Na Nova Zelândia foi um grande sucesso, pois em 1981 o Roger Douglas reduziu privilégios, impostos, gastos, subsídios e uma série de recursos, aplicados não apenas para a população, mas no próprio governo. Hoje a economia já está equilibrada, crescente e é um dos países com melhor PIB do mundo.

Em 2003, no Brasil, com a posse do ex-presidente Luiz Inácio Lula da Silva, novas medidas austeras em relação à política fiscal para que o país conseguisse lidar com o alto preço do dólar de maneira equilibrada. A situação foi levemente amenizada, mas o país ainda é acometido por diversos problemas.

Ela costuma funcionar?

Existem controvérsias sobre a questão, mas a verdade é que ela pode, ou não, gerar bons resultados.
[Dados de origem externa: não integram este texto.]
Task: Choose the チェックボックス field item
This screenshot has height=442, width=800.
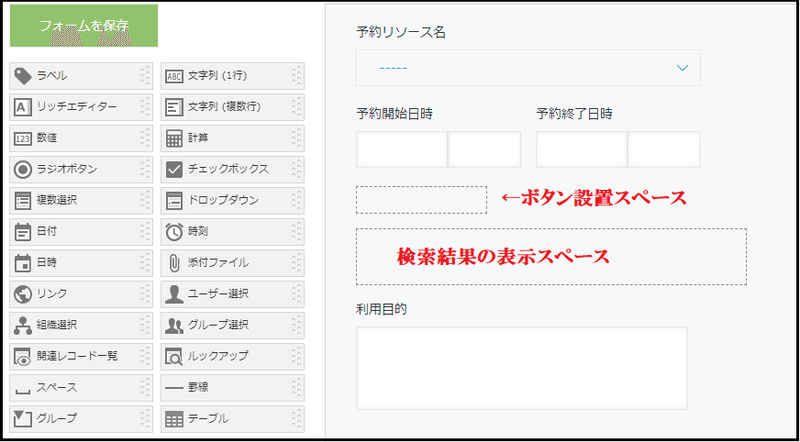Action: [233, 169]
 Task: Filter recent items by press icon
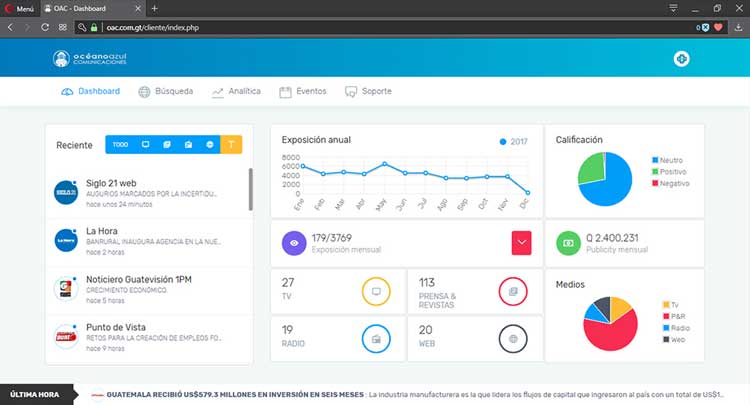click(x=167, y=145)
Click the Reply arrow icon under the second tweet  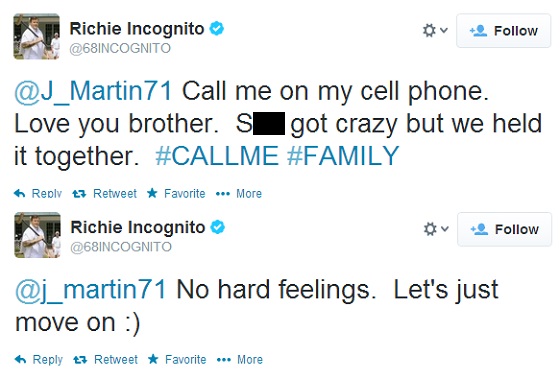click(20, 359)
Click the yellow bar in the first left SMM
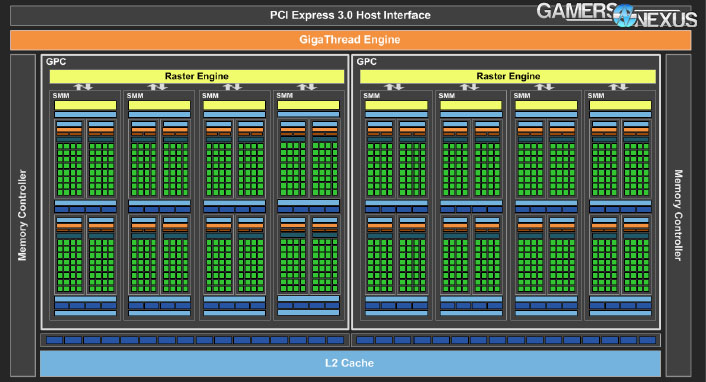The height and width of the screenshot is (382, 706). 85,105
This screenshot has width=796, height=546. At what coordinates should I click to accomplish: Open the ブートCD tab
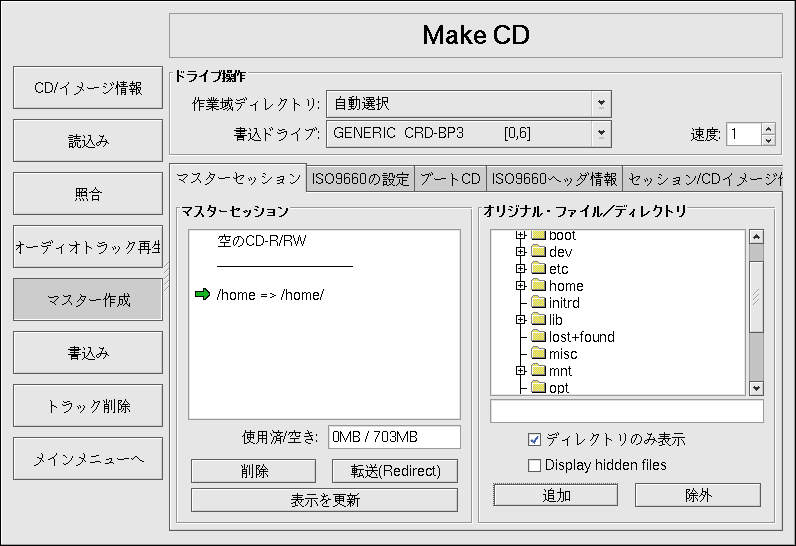450,179
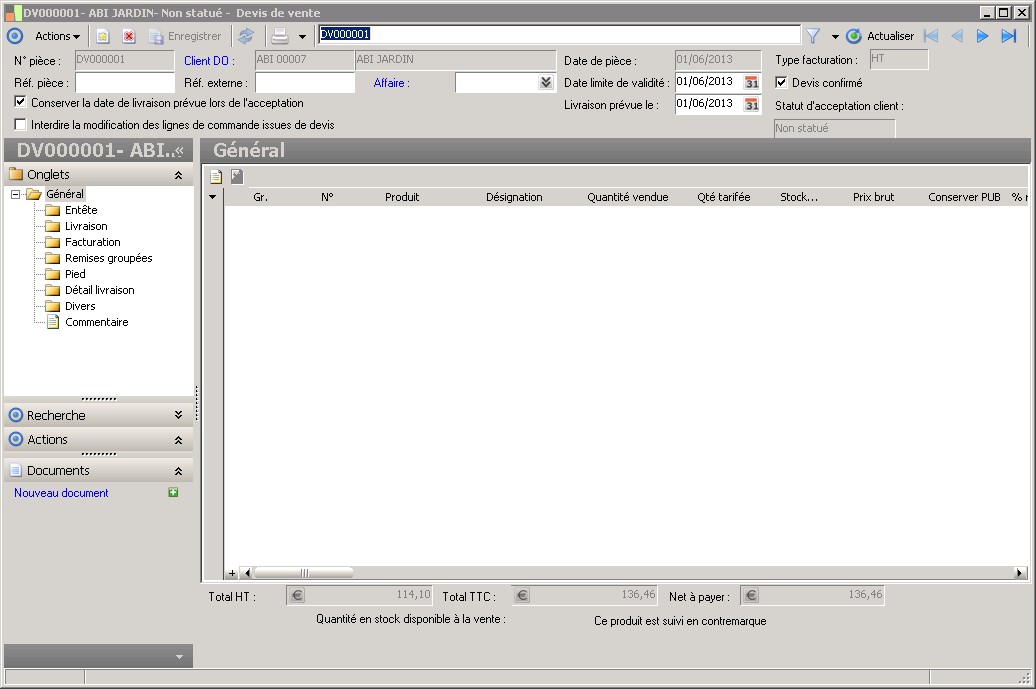Jump to the last record arrow
This screenshot has width=1036, height=689.
[1008, 36]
Se considerarmos os EUA, eles conseguiram se reerguer e melhorar ainda mais, logo a austeridade funcionou, mas nem sempre é assim.
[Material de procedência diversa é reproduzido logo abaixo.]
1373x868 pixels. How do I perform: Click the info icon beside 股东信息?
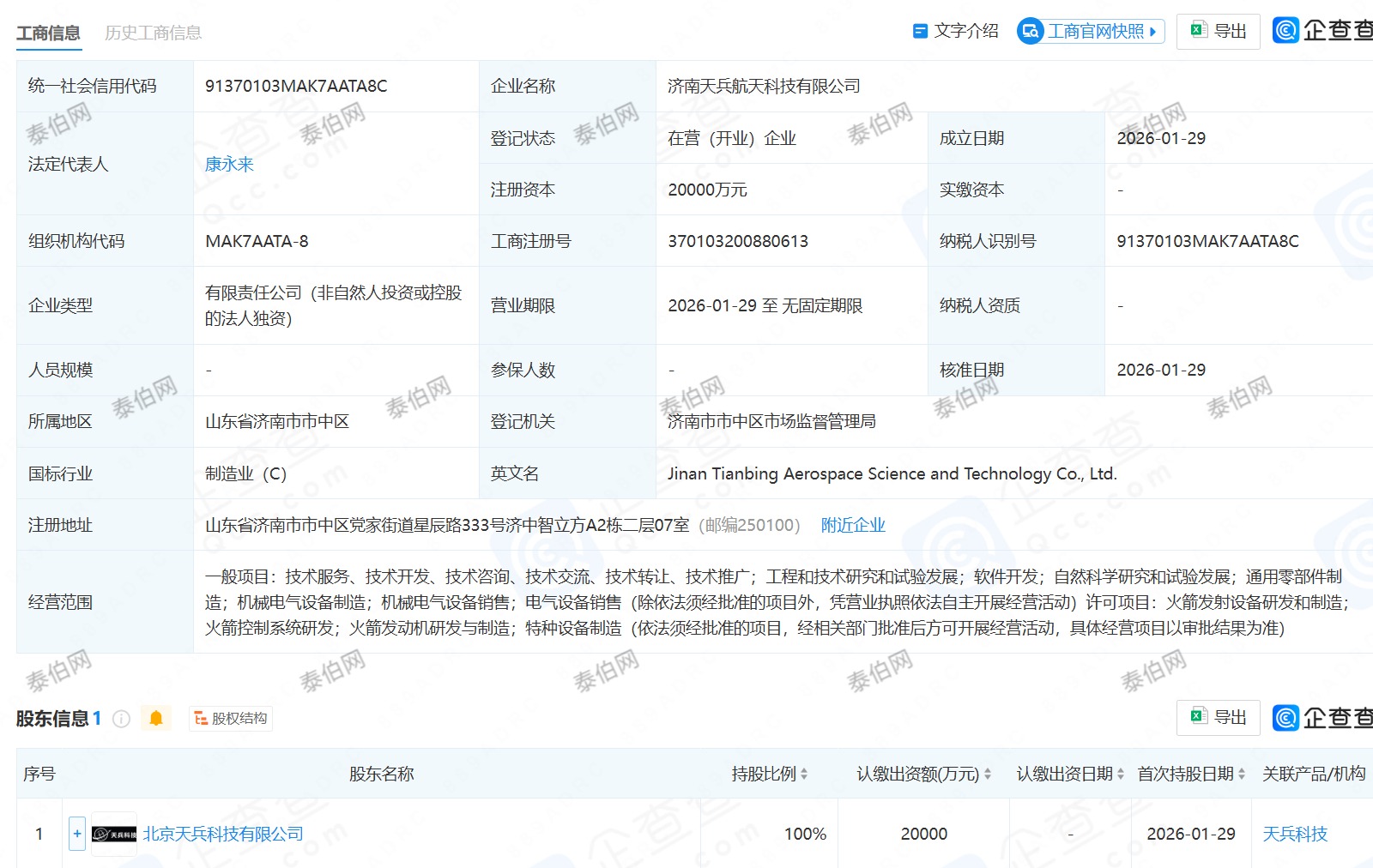[122, 719]
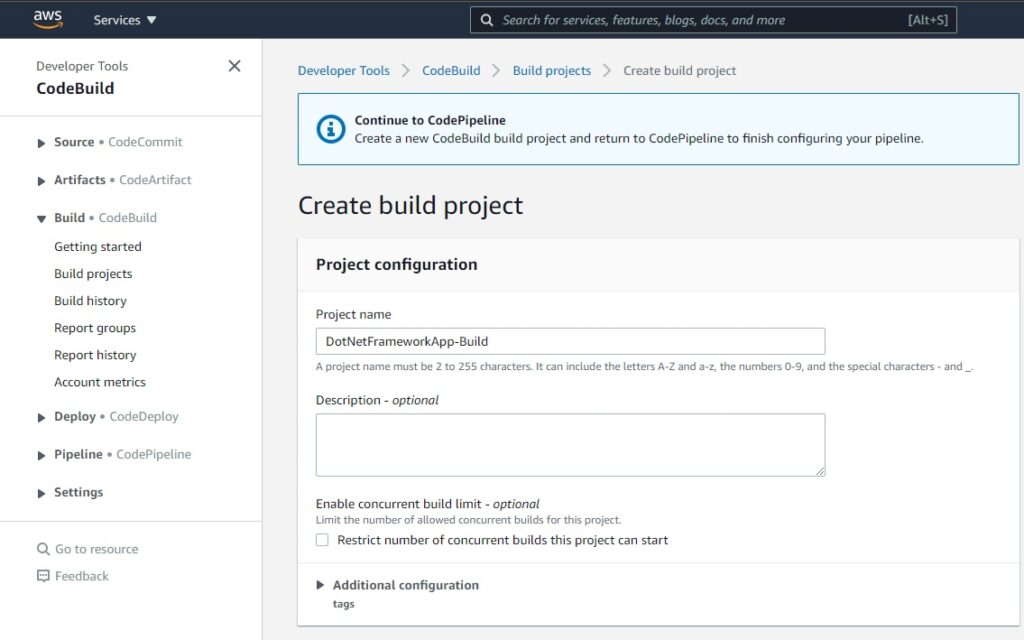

O Japão toma medidas austeras desde meados de 1990, quando entrou em crise, e continua estagnado, assim como muitos países europeus estão com políticas de austeridade (algumas bem rígidas) mas continuam estagnadas.

Em suma, isso depende do período em que o país está passando, quais os níveis de austeridade aplicados, em relação à crise, quais serão as medidas tomadas durante a austeridade, pois ela por si só não costuma resolver tudo. A parceria com empresas e outros países pode mudar o rumo da crise com qualquer país, mas também pode acabar afundando ainda mais, aumentando a dívida e gerando ainda mais problemas.

A austeridade pode até amenizar os efeitos de um déficit público, mas não costuma ser a solução primária, mas as aplicações financeiras em produções, serviços e acordos com empresas e países sim.

Outro fator é que o governo costuma aplicar essas medidas na população operária, enquanto as classes mais altas acabam não tendo restrições nenhuma, ou elas acabam sendo mínimas. Logo é possível questionar a quem essas medidas ajudam.

Além disso, vale lembrar que um dos grandes causados do déficit público é a própria má administração do governo e raramente eles aplicam essas medidas em si mesmo, cortando gastos excedentes e demitindo funcionários. Mais uma vez é interessante colocar em pauta se essas medidas não prejudicam mais do que ajudam.

Considerações finais

A austeridade é uma política adotada em momentos difíceis pelo governo, mas ela não é sinônimo de sucesso e nem de ganhos a longo prazo. Claro que ela pode amenizar os danos e abrir espaço para novas estratégias, mas é preciso analisar como ela é aplicada. Não adianta nada aplicar uma restrição com duro rigor na população se inúmeras pessoas do governo continuam gozando do dinheiro de maneira indiscriminada. Tudo precisa ser feito com equilíbrio, e a Nova Zelândia é um exemplo de que pode dar certo, mas também existem exemplos de que pode dar errado.